Seattle considers mobile safe injection van
Seattle council members are looking to get around the dilemma of where to place a safe injection site by making it mobile.
The city is now exploring what Human Services Department spokesperson Meg Olberding describes as a “large mobile medical van.” The issue was discussed at a June 7, 2018 council committee meeting.
The van would be akin to the medical RVs the county and city currently use to serve homeless residents. KIRO 7 reports that they will be much larger, however. The option is referred to as “fixed-mobile.” A medical van would park at a fixed location, but return to a secure location every night.
“It is an option where we would actually lease or go into an agreement regarding a fixed site, and then with that, we would have a mobile van,” said Jeff Sakuma, a health strategist with Seattle’s Human Services Department. “… this is potentially a very large vehicle that we would then house the consumption activity in.”
The mobile van would offer consumption booths and recovery space. According to Q13, the safe injection van would cost about $350,000; along with $1.8 million to get the van set up, and $2.5 million to operate it. Seattle has already set aside some money for a safe injection program and the van could be paid for from those funds.
“Obviously, there will continue to be concerns about the neighborhood, security of the neighborhood, about other activities happening in the neighborhood, so we would want to make sure we provide a safe area, not only for the neighbors but for the individuals who are using as well,” Sakuma told the council.
The mobile option faces a similar issue that a fixed site does — where to park it. One thing is clear, the council doesn’t want to wait much longer. Councilmember Teresa Mosqueda said that she favors purchasing a van. The city would then conduct community outreach for potential locations.

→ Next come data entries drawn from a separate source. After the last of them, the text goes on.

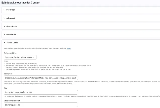The height and width of the screenshot is (108, 160).
Task: Click the Title field label
Action: pos(6,88)
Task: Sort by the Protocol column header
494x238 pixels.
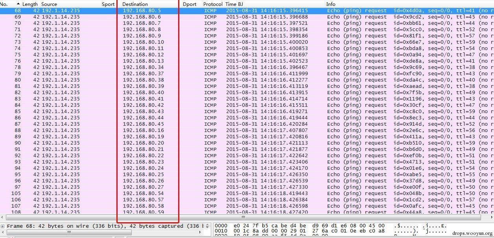Action: click(213, 4)
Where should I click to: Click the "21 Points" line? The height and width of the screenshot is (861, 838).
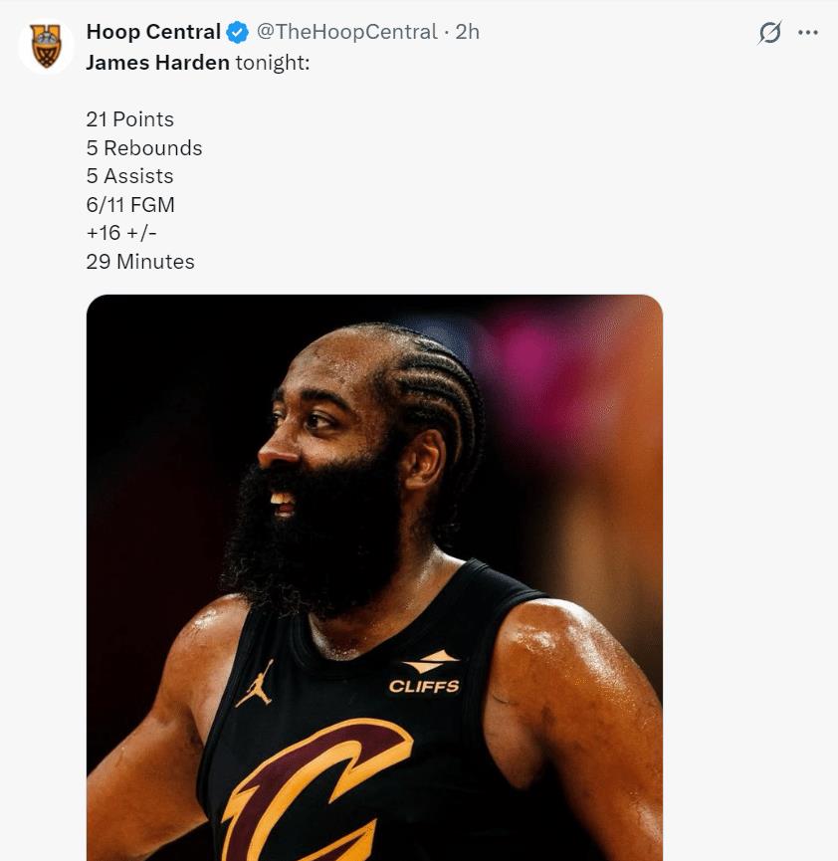click(x=130, y=119)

“Every day we don’t move forward, people are at risk for overdose and death, so with that in mind and with this sense of urgency for the third time this year alone that you have heard us express this, I am calling on our mayor and our county as a whole to act with urgency so we can move forward this year,” Mosqueda said. “We have the resources in hand; we have the support from the broad public, and we have data-driven solutions.”
“This is a data-driven, public health harm reduction model that is proven to be effective at saving lives and getting people into treatment,” she said.
The city will spend the next two months considering potential locations to park the van. Officials favor a private lot, and note that most drug activity happens around SoDo, downtown, and the west side of Capitol Hill, according to KIRO 7. The city did consider buying property specifically for the van, but found that it was “cost restrictive” inside Seattle.
Beyond the safe injection van
Councilmember Sally Bagshaw went beyond the issue of a safe injection van to discuss how other cities operate similar programs. She pointed out that some safe injection sites provide drugs for users.
“I hear from some of my most vocal opponents, that they don’t want their tax money going into buying drugs for people,” Sally Bagshaw mentioned before Sakuma quickly reminded her that Seattle’s safe injection program does not propose to provide drugs. People would bring their own.
“But I have heard of some other models where drugs are provided,” Bagshaw said. “And that’s a public safety model. Because those who may not have the money to buy drugs are not breaking and entering to obtain whatever they need to buy whatever it is they are using. I would like to explore this. Not to say we are going to land anywhere on the issue. But part of what we are trying to do is reduce crime as well.”
Bagshaw and Sakuma both stressed that there is no proposal to supply drugs to addicts through the safe injection plans, or otherwise. Bagshaw, however, would like to explore the idea.